RD332 - 2008 Report on the Incidence of Traumatic Brain Injury in Offender Populations
Item 381c of the 2008 Virginia Acts of Assembly directed the Secretary of Public Safety to “…analyze the incidence of traumatic brain injury in the adult and juvenile state responsible and local responsible offender populations.” The incidence, management, and treatment of traumatic brain injury (TBI) in offender populations is of concern as reports have surfaced that suggest the possibility of significant rates of TBI in this population. If this is the case, targeted interventions to identify and treat the sequelae of TBI may result in better management of incarcerated individuals and reduced recidivism.

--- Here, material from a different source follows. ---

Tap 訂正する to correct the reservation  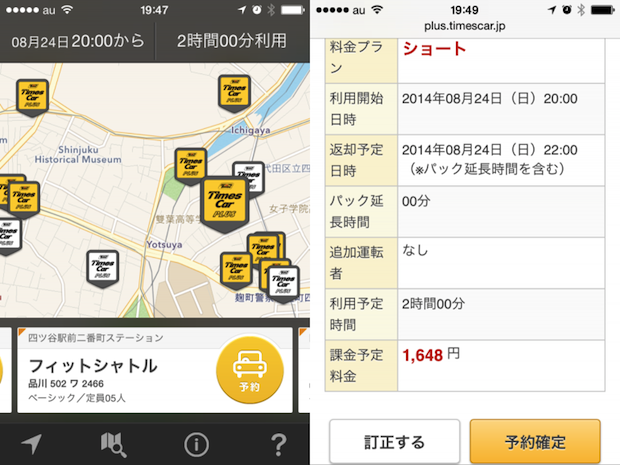(394, 442)
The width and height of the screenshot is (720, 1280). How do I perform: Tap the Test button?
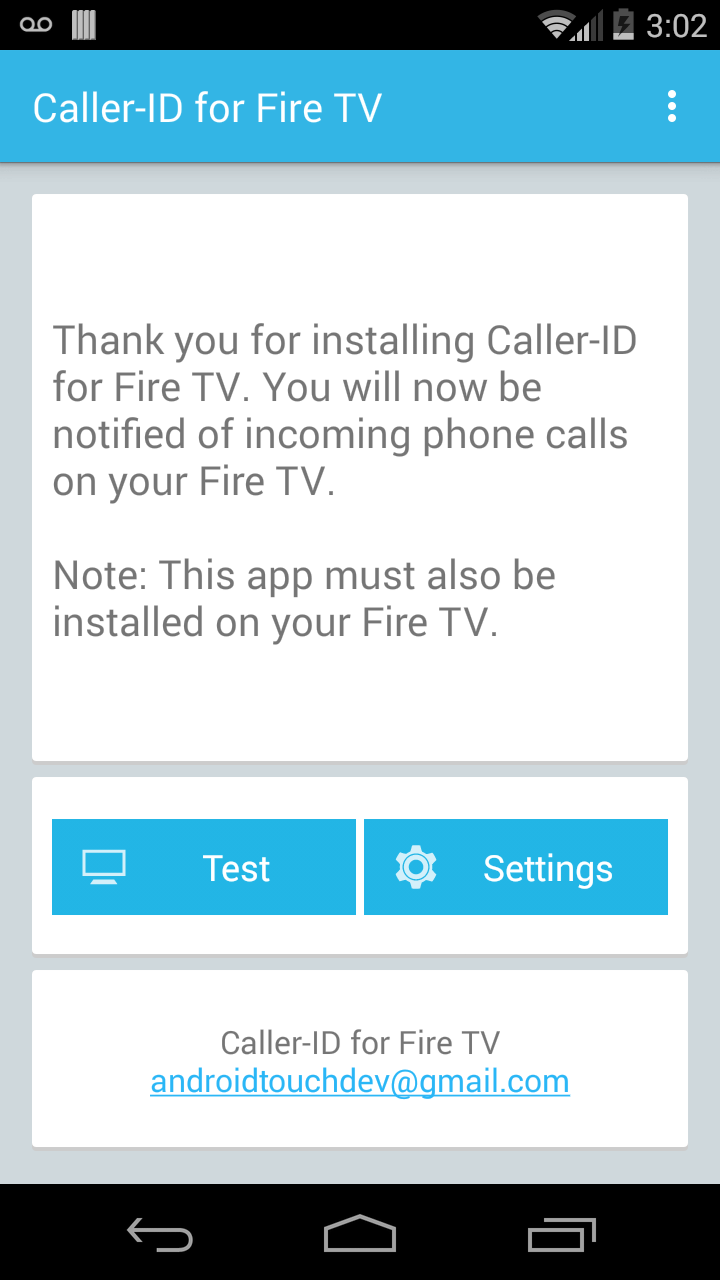tap(204, 867)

As a result of interest in this area, representatives of the Department of Juvenile Justice (DJJ), the Department of Corrections (DOC), and the Department of Rehabilitative Services (DRS) met with delegates and other interested parties beginning in early 2006. Subsequently, representatives from the Virginia Commonwealth University Health Center TBI Model System (VCU) collaborated with DJJ and developed a grant proposal to study the incidence of TBI in Virginia’s juvenile justice system and to develop a model for best practices in this area. Unfortunately, this grant was not funded during the 2008 year funding cycle.

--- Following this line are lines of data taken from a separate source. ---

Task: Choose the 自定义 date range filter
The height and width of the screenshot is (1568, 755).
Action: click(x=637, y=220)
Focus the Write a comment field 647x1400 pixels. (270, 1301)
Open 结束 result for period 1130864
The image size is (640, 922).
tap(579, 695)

In response to the Acts of Assembly directive, the Director of Department of Juvenile Justice, Barry Green, convened a workgroup that met over the summer of 2008. Members of this workgroup included representatives from DOC, DJJ, DRS, VCU, and the TBI advocate community. This workgroup reviewed relevant professional literature in the area, collected and analyzed data from DOC and DJJ, and surveyed other states regarding their experience in this area.
The results of this effort suggest that: (1) the available data are limited and do not allow us to establish with certainty the prevalence of TBI in Virginia’s offender populations; however, the available data do suggest that a significant portion of the incarcerated population may have a history that suggests the possibility of TBI. (2) while a few other states have begun to investigate the extent of this problem in their offender populations, there does not appear to be reliable data regarding incidence rates or a best practices model. (3) DOC, DJJ, and DRS do not have the necessary internal resources or expertise to conduct the research to accurately describe the scope of the problem or to develop a best practices model for these populations.

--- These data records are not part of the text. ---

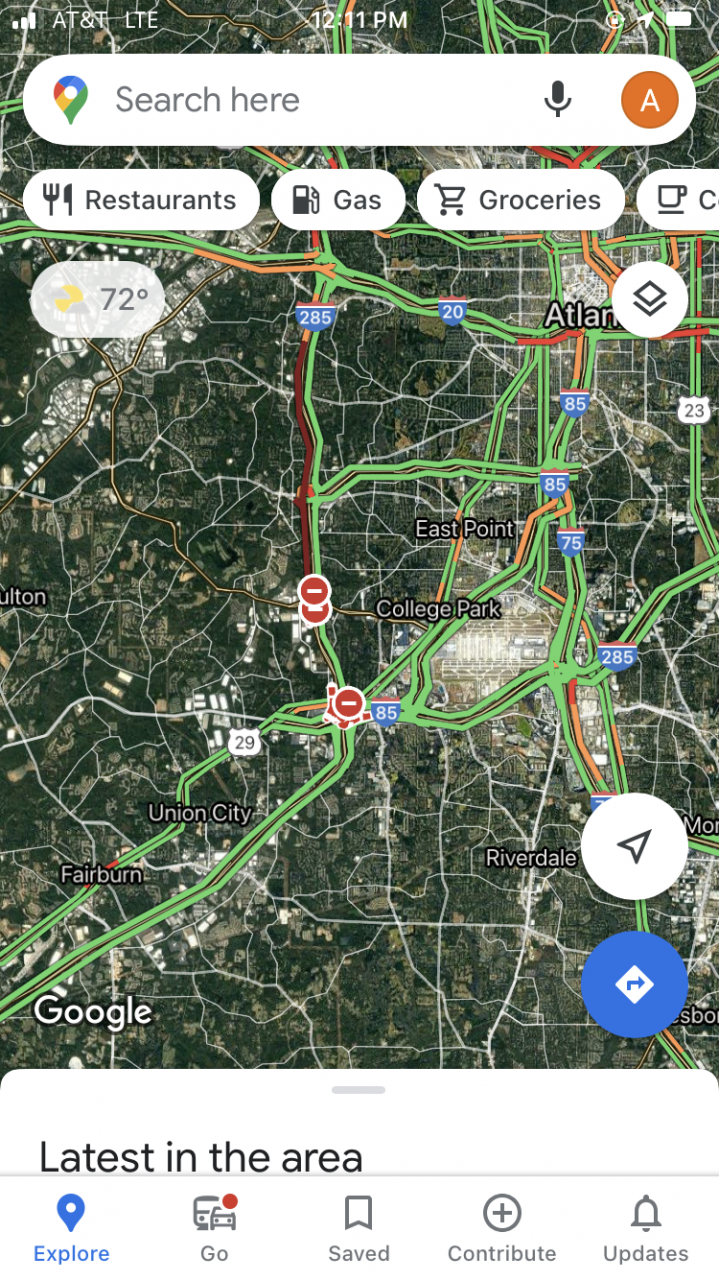Open the account profile avatar
The image size is (719, 1280).
[649, 100]
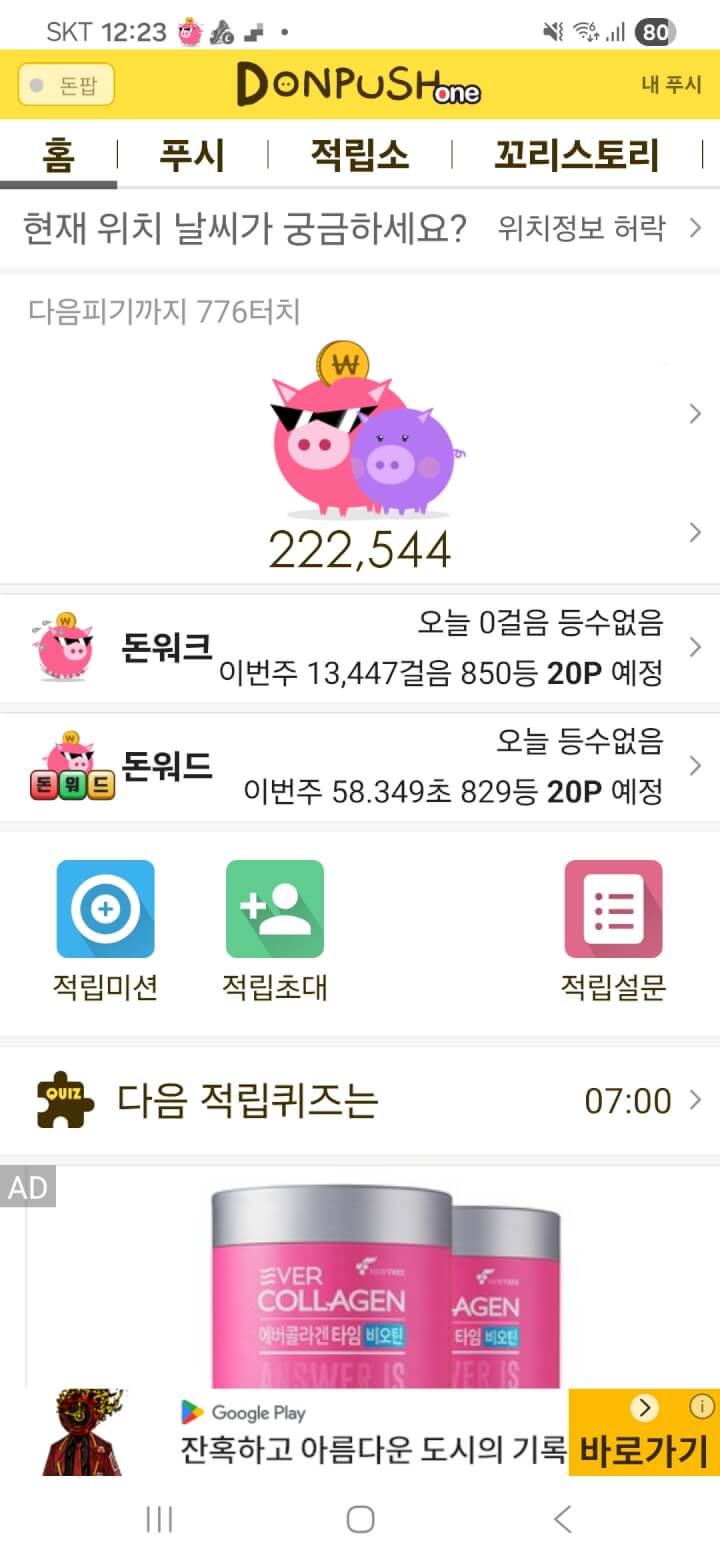The height and width of the screenshot is (1560, 720).
Task: Open recent apps from the navigation bar
Action: point(159,1520)
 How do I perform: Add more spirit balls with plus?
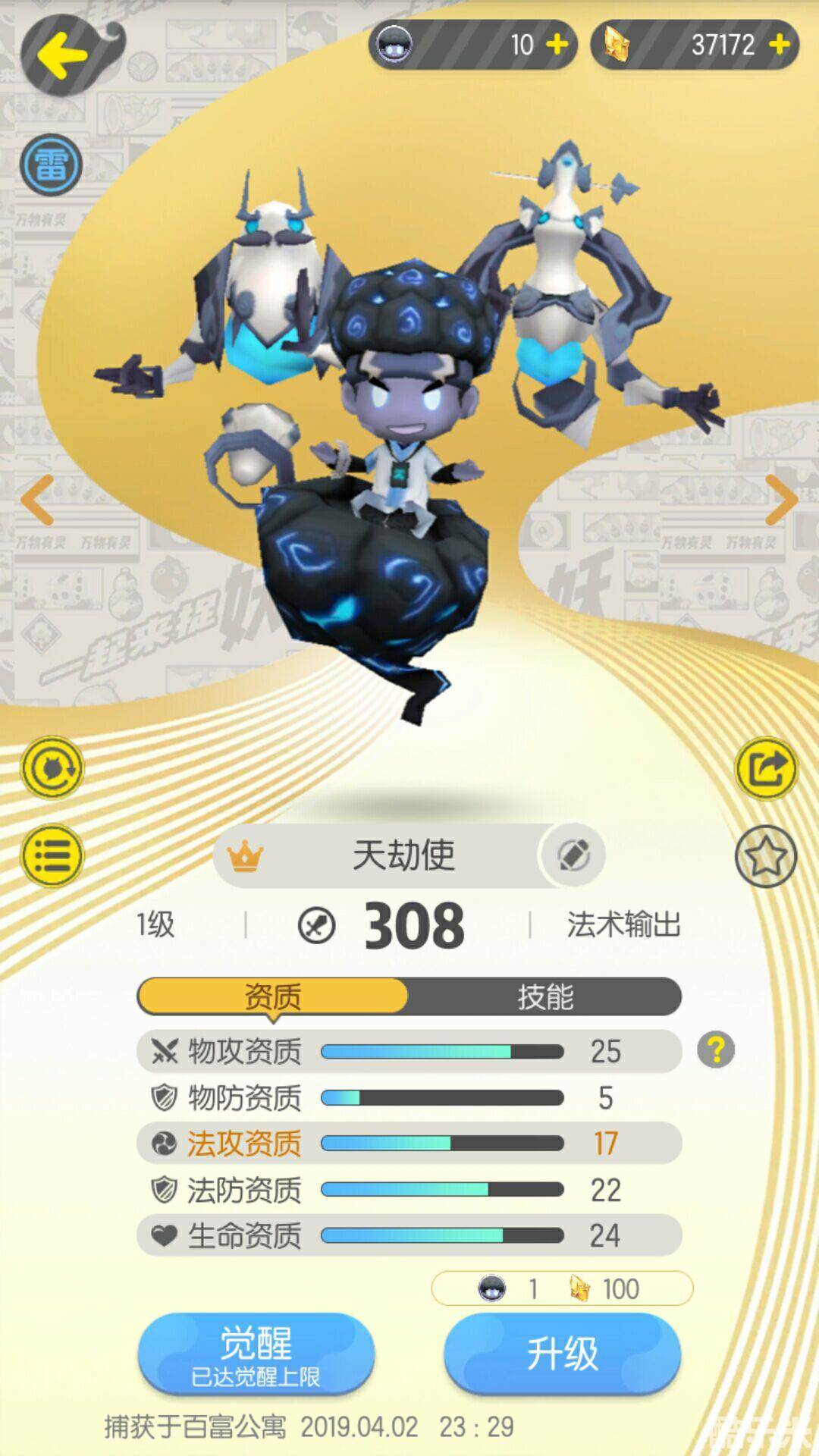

Given these findings, the workgroup’s recommendation is that funding be secured for research to establish the scope of the problem and to develop a best practices model for these populations. Furthermore, the best place to begin this effort appears to be with the population of juveniles committed to Virginia’s juvenile correctional centers. To advance this goal, the Director of the Department of Juvenile Justice and the Commissioner of the Department of Rehabilitative Services met with the Commonwealth Neurotrauma Initiative Board to ask that they prioritize research in this area during the 2009 funding cycle.